**Action item:**
Please retype the records below exactly, from the first line down to and including the line with "Given: Open Startseite breadcrumb link".

####

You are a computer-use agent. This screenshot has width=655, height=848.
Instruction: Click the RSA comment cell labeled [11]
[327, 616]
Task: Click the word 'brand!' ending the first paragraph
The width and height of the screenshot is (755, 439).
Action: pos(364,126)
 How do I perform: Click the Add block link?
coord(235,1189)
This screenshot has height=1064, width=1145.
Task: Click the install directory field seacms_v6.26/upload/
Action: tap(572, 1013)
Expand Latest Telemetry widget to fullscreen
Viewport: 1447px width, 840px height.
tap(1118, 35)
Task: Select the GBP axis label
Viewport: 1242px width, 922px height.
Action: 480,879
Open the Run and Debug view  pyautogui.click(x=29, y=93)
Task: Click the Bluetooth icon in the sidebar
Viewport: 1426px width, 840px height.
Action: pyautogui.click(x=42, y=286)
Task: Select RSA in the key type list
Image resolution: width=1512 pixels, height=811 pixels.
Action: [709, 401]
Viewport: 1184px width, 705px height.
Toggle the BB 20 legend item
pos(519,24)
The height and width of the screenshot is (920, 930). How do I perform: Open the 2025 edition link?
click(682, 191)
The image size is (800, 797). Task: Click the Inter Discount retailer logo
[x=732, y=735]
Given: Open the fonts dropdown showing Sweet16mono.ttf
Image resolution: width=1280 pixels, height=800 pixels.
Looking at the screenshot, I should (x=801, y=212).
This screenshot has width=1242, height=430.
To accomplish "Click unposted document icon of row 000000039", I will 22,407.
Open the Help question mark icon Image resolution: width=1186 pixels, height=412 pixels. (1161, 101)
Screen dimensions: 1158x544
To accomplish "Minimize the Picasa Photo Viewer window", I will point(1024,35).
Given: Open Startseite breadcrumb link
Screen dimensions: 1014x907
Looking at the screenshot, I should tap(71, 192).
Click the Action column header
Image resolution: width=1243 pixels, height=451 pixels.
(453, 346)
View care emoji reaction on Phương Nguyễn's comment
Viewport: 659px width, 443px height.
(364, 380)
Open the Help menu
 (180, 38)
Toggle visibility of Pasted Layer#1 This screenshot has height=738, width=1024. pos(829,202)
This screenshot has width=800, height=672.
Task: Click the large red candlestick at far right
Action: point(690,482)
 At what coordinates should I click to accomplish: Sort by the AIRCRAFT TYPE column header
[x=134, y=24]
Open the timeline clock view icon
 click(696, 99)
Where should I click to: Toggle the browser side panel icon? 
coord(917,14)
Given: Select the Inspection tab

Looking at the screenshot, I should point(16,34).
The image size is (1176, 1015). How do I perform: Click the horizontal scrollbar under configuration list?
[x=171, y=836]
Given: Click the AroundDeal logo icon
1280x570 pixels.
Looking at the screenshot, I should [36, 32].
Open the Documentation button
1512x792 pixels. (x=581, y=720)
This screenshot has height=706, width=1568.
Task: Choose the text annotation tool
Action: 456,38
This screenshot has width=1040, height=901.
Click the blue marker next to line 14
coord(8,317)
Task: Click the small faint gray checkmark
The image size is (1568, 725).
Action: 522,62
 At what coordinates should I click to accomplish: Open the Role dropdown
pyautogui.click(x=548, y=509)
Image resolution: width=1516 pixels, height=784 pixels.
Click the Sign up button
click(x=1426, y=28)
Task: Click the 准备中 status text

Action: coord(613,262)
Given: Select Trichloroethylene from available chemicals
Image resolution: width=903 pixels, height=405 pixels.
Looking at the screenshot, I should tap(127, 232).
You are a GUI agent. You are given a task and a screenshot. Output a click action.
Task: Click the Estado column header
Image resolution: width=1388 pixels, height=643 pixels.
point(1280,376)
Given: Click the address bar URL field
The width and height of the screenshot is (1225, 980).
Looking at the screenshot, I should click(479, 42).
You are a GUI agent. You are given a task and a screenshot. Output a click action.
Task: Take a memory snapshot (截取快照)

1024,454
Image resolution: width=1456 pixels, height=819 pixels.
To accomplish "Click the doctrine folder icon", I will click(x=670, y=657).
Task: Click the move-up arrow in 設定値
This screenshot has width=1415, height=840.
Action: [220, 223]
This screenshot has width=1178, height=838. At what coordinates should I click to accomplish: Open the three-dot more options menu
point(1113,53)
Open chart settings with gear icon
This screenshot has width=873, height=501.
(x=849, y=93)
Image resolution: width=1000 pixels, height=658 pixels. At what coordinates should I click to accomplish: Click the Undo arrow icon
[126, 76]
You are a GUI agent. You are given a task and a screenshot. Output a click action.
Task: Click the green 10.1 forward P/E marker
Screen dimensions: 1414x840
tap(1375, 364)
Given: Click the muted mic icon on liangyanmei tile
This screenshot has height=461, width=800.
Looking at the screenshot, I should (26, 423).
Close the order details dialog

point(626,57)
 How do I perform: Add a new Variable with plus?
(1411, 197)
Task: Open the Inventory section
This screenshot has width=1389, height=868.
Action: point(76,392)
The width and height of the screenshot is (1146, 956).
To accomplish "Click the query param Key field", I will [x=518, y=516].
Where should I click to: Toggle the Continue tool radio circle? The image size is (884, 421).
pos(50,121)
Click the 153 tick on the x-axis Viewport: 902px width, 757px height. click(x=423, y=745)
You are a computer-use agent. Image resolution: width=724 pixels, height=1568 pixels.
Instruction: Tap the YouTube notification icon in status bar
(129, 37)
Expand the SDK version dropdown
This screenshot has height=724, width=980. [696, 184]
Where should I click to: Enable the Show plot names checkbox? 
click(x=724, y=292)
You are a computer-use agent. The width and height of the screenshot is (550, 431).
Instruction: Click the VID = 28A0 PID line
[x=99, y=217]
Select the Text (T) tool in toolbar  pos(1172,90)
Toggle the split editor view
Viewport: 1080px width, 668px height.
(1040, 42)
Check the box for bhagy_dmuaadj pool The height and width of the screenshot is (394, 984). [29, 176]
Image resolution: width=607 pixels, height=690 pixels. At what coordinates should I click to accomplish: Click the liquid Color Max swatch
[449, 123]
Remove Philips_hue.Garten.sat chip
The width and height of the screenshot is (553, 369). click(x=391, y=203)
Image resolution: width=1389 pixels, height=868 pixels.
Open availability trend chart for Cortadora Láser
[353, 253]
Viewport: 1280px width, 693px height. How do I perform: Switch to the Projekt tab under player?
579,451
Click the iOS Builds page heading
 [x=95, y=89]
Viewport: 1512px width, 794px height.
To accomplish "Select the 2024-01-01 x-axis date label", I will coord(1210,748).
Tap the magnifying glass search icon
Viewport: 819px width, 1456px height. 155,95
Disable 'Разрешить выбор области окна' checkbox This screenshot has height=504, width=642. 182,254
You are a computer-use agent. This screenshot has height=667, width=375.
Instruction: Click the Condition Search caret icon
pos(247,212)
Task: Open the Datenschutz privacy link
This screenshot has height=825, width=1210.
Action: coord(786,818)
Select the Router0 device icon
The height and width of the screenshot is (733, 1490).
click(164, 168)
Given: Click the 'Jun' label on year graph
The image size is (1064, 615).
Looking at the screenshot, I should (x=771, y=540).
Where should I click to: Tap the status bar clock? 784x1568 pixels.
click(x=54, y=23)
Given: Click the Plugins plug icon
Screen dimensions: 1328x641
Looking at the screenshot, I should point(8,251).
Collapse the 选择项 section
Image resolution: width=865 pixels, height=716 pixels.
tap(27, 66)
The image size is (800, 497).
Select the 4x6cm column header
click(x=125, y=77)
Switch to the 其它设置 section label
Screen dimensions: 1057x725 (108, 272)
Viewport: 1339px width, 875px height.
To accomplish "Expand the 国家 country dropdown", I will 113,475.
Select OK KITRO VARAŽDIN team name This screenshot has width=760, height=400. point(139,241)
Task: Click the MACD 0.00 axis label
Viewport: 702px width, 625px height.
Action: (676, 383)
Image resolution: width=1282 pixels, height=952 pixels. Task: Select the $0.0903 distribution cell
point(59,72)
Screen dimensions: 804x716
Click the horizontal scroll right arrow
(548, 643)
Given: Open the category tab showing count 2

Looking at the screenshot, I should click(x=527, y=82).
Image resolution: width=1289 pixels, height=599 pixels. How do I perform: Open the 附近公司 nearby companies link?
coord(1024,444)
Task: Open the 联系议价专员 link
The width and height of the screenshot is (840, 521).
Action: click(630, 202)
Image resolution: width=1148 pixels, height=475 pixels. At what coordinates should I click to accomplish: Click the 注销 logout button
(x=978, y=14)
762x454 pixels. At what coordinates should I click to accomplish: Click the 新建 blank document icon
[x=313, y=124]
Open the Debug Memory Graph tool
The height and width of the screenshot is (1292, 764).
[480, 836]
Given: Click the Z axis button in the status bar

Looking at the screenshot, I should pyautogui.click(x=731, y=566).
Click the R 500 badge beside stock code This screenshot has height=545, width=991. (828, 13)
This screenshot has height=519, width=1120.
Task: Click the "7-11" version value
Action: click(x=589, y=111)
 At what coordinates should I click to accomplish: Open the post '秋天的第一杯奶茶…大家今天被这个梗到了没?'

####

**Result below:**
You are a computer-use agent. This screenshot has width=655, height=848.
Instruction: Click the RSA comment cell labeled [11]
[327, 616]
Task: Click the word 'brand!' ending the first paragraph
The width and height of the screenshot is (755, 439).
Action: pos(364,126)
 How do I perform: Click the Add block link?
coord(235,1189)
This screenshot has height=1064, width=1145.
Task: Click the install directory field seacms_v6.26/upload/
Action: tap(572, 1013)
Expand Latest Telemetry widget to fullscreen
Viewport: 1447px width, 840px height.
tap(1118, 35)
Task: Select the GBP axis label
Viewport: 1242px width, 922px height.
Action: 480,879
Open the Run and Debug view  pyautogui.click(x=29, y=93)
Task: Click the Bluetooth icon in the sidebar
Viewport: 1426px width, 840px height.
Action: pyautogui.click(x=42, y=286)
Task: Select RSA in the key type list
Image resolution: width=1512 pixels, height=811 pixels.
Action: [709, 401]
Viewport: 1184px width, 705px height.
Toggle the BB 20 legend item
pos(519,24)
The height and width of the screenshot is (920, 930). How do I perform: Open the 2025 edition link?
click(682, 191)
The image size is (800, 797). Task: Click the Inter Discount retailer logo
[x=732, y=735]
Given: Open the fonts dropdown showing Sweet16mono.ttf
Image resolution: width=1280 pixels, height=800 pixels.
Looking at the screenshot, I should (x=801, y=212).
This screenshot has width=1242, height=430.
To accomplish "Click unposted document icon of row 000000039", I will 22,407.
Open the Help question mark icon Image resolution: width=1186 pixels, height=412 pixels. (1161, 101)
Screen dimensions: 1158x544
To accomplish "Minimize the Picasa Photo Viewer window", I will point(1024,35).
Given: Open Startseite breadcrumb link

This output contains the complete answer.